Thoughtful authors have reflected
on Benedict XVI’s Regensburg Address as prophetic in warning about Islamic
violence. And the deep reason behind that prophecy is the absence of faith in
Islam. Not that Muslims do not believe in God. They do, but not in the God of
Jesus Christ. The God of Jesus Christ is the Person of His Father. And He can
be accessed only by passing through the Son. Christ testified, “I and the
Father are one” (Jn. 10, 30) and “no one comes to the Father but through me”
(Jn. 14, 6). This means that there must be a relation to the Son such that one
must get out of oneself. And this involves a struggle, an anthropology of
self-transcendence and of lowering self. What’s more, it involves a death event
such that we understand the sacrament of Baptism as a triple drowning with the
emergence of a new self: “I live; no, not I. Christ lives in me” (Gal.2, 20).

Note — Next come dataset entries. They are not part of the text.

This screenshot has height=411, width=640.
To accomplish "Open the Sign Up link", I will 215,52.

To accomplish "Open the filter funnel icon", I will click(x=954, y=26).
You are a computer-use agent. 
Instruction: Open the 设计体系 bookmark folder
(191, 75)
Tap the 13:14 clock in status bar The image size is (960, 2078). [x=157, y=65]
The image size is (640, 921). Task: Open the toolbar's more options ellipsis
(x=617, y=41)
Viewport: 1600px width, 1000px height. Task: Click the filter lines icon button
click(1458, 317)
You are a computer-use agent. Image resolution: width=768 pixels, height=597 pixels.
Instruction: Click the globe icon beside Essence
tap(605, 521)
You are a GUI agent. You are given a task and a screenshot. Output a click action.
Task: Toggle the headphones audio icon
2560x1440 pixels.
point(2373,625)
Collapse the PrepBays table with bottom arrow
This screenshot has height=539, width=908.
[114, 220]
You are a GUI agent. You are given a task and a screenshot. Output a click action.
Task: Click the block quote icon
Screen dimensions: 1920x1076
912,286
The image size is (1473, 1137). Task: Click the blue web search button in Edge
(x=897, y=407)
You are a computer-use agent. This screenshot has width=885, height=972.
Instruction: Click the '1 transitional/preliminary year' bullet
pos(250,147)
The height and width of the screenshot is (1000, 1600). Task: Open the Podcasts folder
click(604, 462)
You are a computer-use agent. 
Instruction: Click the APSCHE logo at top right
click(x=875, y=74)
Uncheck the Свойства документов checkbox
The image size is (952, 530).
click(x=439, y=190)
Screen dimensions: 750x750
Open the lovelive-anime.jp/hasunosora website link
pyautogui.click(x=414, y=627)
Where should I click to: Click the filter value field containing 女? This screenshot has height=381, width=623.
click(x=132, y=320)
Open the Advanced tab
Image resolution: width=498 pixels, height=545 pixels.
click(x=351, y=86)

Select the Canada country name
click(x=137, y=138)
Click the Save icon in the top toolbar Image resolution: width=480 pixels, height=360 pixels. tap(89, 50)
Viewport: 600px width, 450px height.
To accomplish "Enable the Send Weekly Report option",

Somehow in Christian faith one must go through a conversion of not trusting in
oneself and making a radical leap of acceptance. The self is left behind and
Another fills the void.
There
is need here for a boost from phenomenology so as to be able to differentiate
that there is a way of knowing that is consciousness
that accompanies the moral experience of the self going out of self. It is
other and complementary to the formation of concepts and ideas that are taken
by way of abstraction from sensible experience. So, there are two levels of
experience: that of the self in the moral act, and that of sensible things that
we abstract from and form concepts (ideas). Consciousness is the way of knowing
that has been confused with the self, itself. From Descartes on, the self has
been identified with consciousness, and therefore, what philosophers have
called idealism and relativism. This is a most logical error since
consciousness accompanies the self in its experience of itself as agent. But it
can be seen through as David Walsh puts it: “To know appearance as appearance
is already to go beyond mere appearance; it is already to know the
thing-in-itself.”[1]
Ratzinger
gives the prototypical example in the formulation of the act of faith in Jesus
Christ. Luke recounts Simon entering into the prayer of Christ to the Father
(Lk. 9, 18), and in so doing experiencing in himself what it is to act as
Christ acts (Lk. 9, 18), and therefore become another Christ. The result was
Christ asking him, “who do men say that I am…?” and “who do you say that I am?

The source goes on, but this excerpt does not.